Provide the patient with a comfortable and workable environment.

1) Explain/Define Huntington’s disease. Define Huntington’s disease.

Huntington’s disease is a chronic, progressive, hereditary central nervous system disorder that causes degeneration of brain cells, the cerebral cortex, and the basal ganglia, leading to symptoms such as chorea (= involuntary and irregular movement’s) and dementia.

Huntington’s disease is also known as Huntington’s Corea, Hereditary Corea, Chronic progressive Corea, and Adult corea.

Huntington’s disease was first described in 1872 by American doctor George Huntington.

2) Explain the Etiology/ cause of the patient with the Huntington’s disease. Give the causes of Huntington’s disease.

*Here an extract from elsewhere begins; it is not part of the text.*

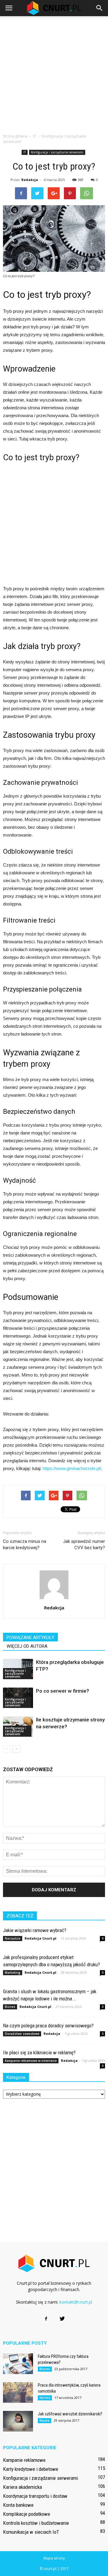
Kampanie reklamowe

The exact cause of Huntington’s disease is unknown.

There is a family history of the disease.

Age:= people between the age of 25 to 55.

Gender:= Affecting the man and women equally.

3) Explain the clinical manifestation/ sign and symptoms of the patient with Huntington’s disease. Describe the symptoms and signs of a patient with Huntington’s disease.

Mild tremor,

Involuntary movements (Corea),

Involuntary coordination and balance.

Bready kinesia (slow voluntary movements).

Muscle rigidity.

Memory impairment.

Concentration and attention are reduced.

Judgement is impaired.

Depression.

Anxiety.

Irritability

Mood swings.

Weight loss.

Sleep disturbances.

Speech and swallowing difficulties.

Irritability.

Sort memory problems.

Mood changes.

Gait, posture and balance are impaired.

Cognitive problems are observed.

Psychiatric disorders.

Moment disorders.

4) Explain the diagnostic evaluation of the patient with Huntington’s disease. Explain the diagnostic evaluation of a patient with Huntington’s disease.

History tacking and physical examination.

Genetic testing.

Laboratory tests.

Blood tests.

Computed tomography (CT scan).

Magnetic Resonance Imaging ( MRI ).

Electroencephalogram ( EEG ).

Positron Emission Tomography ( PET Test).

Genetic Counseling or Testing.

5) Explain the medical management of the patient with Huntington’s disease. Explain the medical management of a patient with Huntington’s disease.

Medical management is to minimize symptoms and prevent complications.

Provide Tetrabenazine and medication to the patient.

This medication reduces the involuntary movements (Corea) that occur in Huntington’s disease.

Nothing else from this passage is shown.